__Data for this exercise__.
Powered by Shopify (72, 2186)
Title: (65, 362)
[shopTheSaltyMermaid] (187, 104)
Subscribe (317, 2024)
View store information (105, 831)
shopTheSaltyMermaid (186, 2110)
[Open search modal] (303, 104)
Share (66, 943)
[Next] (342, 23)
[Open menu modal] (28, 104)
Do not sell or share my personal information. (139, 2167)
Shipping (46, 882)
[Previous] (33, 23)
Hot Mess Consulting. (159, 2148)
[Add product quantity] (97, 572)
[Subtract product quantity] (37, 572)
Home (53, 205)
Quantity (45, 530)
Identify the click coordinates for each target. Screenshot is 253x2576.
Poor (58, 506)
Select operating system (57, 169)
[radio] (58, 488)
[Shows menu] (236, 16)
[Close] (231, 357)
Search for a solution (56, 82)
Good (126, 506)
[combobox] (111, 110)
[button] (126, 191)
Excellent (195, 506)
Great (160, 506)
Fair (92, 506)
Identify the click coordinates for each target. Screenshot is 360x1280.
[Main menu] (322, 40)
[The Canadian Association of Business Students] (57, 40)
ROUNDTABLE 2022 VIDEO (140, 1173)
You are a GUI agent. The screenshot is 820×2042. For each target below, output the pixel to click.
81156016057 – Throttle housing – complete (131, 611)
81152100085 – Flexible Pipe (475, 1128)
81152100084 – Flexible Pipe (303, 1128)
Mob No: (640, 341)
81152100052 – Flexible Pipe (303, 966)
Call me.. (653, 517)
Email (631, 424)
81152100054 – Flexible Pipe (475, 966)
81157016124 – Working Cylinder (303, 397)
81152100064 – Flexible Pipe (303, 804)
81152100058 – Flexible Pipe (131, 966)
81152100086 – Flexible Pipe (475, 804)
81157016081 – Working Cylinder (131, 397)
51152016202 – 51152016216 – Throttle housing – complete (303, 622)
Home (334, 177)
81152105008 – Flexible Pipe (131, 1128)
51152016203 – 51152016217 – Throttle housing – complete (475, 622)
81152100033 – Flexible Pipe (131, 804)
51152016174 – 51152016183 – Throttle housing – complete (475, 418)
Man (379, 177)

__Exercise prompt__. Find the line with "81152100052 – Flexible Pipe (303, 966)" in the material above. Reproduce it and each line after it up to and including the line with "81152100033 – Flexible Pipe (131, 804)".

__Solution for this task__.
81152100052 – Flexible Pipe (303, 966)
Call me.. (653, 517)
Email (631, 424)
81152100054 – Flexible Pipe (475, 966)
81157016124 – Working Cylinder (303, 397)
81152100064 – Flexible Pipe (303, 804)
81152100058 – Flexible Pipe (131, 966)
81152100086 – Flexible Pipe (475, 804)
81157016081 – Working Cylinder (131, 397)
51152016202 – 51152016216 – Throttle housing – complete (303, 622)
Home (334, 177)
81152105008 – Flexible Pipe (131, 1128)
51152016203 – 51152016217 – Throttle housing – complete (475, 622)
81152100033 – Flexible Pipe (131, 804)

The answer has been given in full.